Fighting over trivial things means fighting for no real reason except for the need of expressing your discontent with the overall situation in the relationship and your partner.
If you notice that you’re all of a sudden appalled by everything your partner does or vice versa, then you know you’re in an unhappy relationship and you should definitely do something about it.
13. Lack of respect
As you probably already know, respect is the foundation of every happy relationship.
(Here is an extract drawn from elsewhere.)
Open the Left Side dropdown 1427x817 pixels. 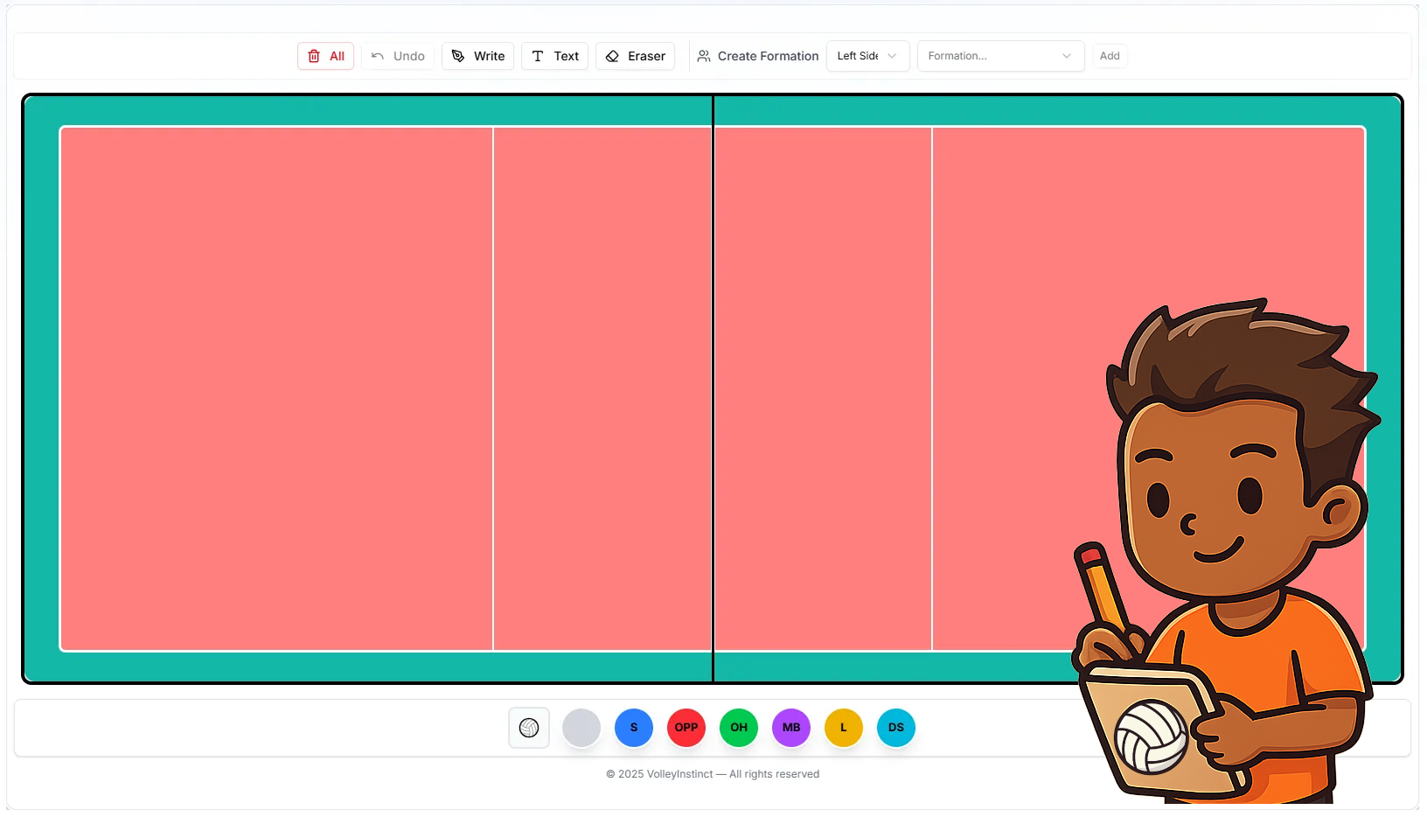click(x=867, y=56)
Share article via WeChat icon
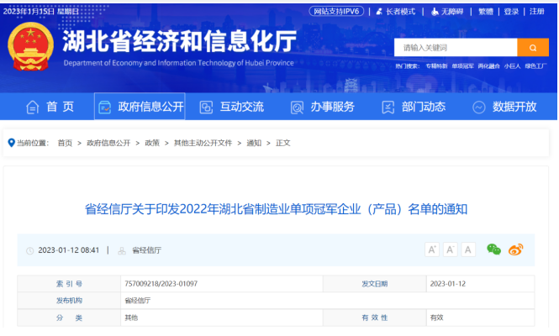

Respecting your partner means respecting their choices, personality and thoughts and all the differences between you.
Respect also means compromising and being willing to understand situations.
When a relationship lacks respect, it lacks the foundation needed for establishing a healthy relationship.
Lack of respect means undervaluing each other, criticizing each other, not giving a damn about how the other person feels and so on.
It’s when you no longer try to make each other feel special and instead, you only focus on yourself and your own needs and wishes.
14. You no longer show affection
Affection in a relationship is like water to every flower.
For a relationship to flourish, both partners need to keep making an effort when it comes to surprising each other, making each other feel special, complimenting them and showing affection in many other ways.
A simple hug every day means a lot for both your partner’s well-being and your relationship.
If you can’t remember the last time you and your partner expressed affection toward each other (be it verbally or physically) then you know you’re stuck in an unhappy relationship.
15. You’re daydreaming about being single again
And last but not least, when you’ve been stuck in an unhappy relationship for some time, you start daydreaming about being single again but for some reason, you can’t find the courage to do something about it.
And that’s why you enter the world of daydreaming about being single again.
When you’re contemplating and imagining that you’re solo again, that you’re dating someone else or finding someone through online dating, you feel liberated and you feel happy even for a moment because you know that you’re no longer happy in the current relationship and you’re subconsciously looking for a way out of it.
If you just realized that you’re in an unhappy relationship…
If all of the above signs or the majority of them are indicating that you’re in an unhappy relationship, there are two things you can do about it: You can move on or fight for it if you believe that there’s still hope.
But remember that the fight and the effort must be mutual.
If you still love your partner and you feel like you belong together, it’s a valid reason to fight for what you have or, better said, for what’s left of your relationship.
But if you want to fight for your relationship just because you’re afraid of being alone, you need to know that this isn’t a good reason to stay, not for you or your partner.
The wisest thing to do is to first take some time to think about the whole situation before making any irrational decisions, to talk to your partner about it and arm yourself with patience, whatever you decide to do. Good luck!